Fuzzing with Data Dependency Information

Abstract

Recent advances in fuzz testing have introduced several forms of feedback mechanisms, motivated by the fact that for a large range of programs and libraries, edgecoverage alone is insufficient to reveal complicated bugs. Inspired by this line of research, we examined existing program representations looking for a match between expressiveness of the structure and adaptability to the context of fuzz testing. In particular, we believe that data dependency graphs (DDGs) represent a good candidate for this task, as the set of information embedded by this data structure is potentially useful to find vulnerable constructs by stressing combinations of def-use pairs that would be difficult for a traditional fuzzer to trigger.
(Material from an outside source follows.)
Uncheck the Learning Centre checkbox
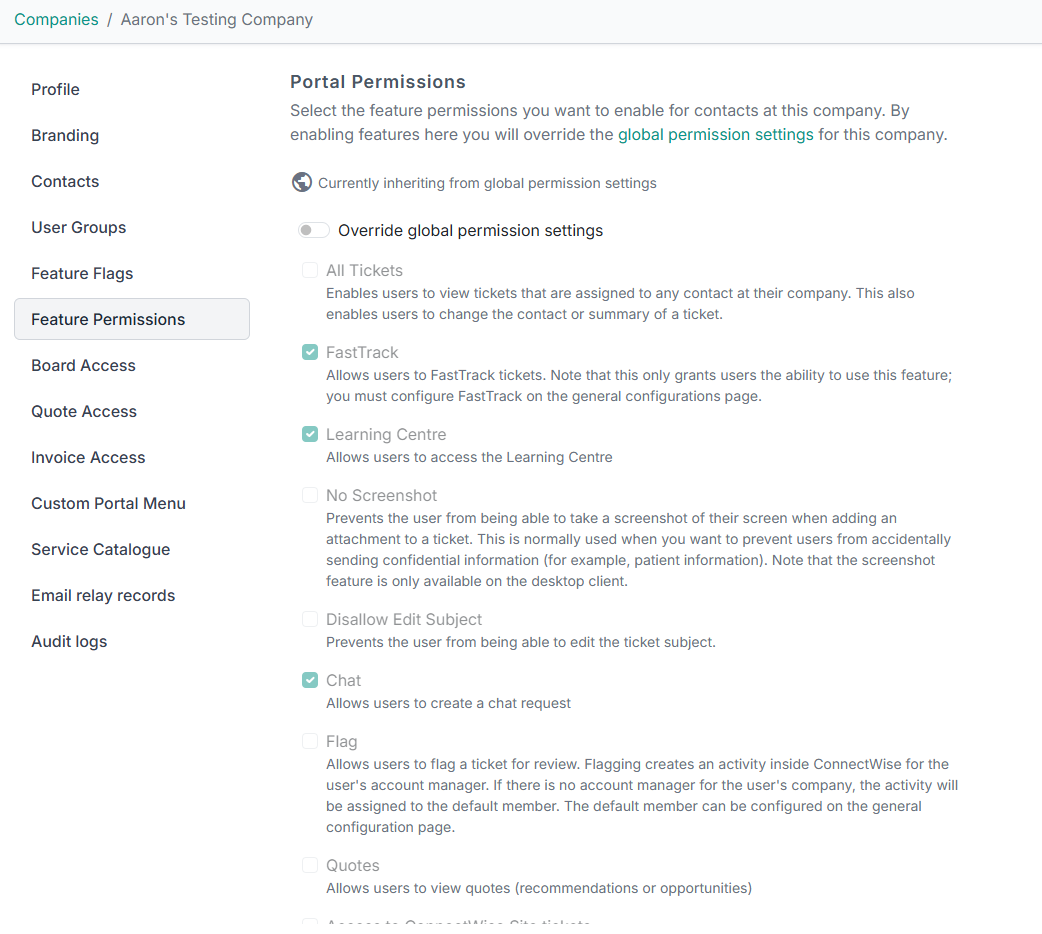The image size is (1042, 934). pyautogui.click(x=310, y=434)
Since some portions of the dependency graph overlap with the control flow of the program, it is possible to reduce the additional instrumentation to cover only “interesting” data-flow dependencies, those that help the fuzzer to visit the code in a distinct way compared to standard methodologies. To test these observations, in this paper we propose DDFuzz, a new approach that rewards the fuzzer not only with code coverage information, but also when new edges in the data dependency graph are hit. Our results show that the adoption of data dependency instrumentation in coverage-guided fuzzing is a promising solution that can help to discover bugs that would otherwise remain unexplored by standard coverage approaches. This is demonstrated by the 72 different vulnerabilities that our data-dependency driven approach can identify when executed on 38 target programs from three different datasets.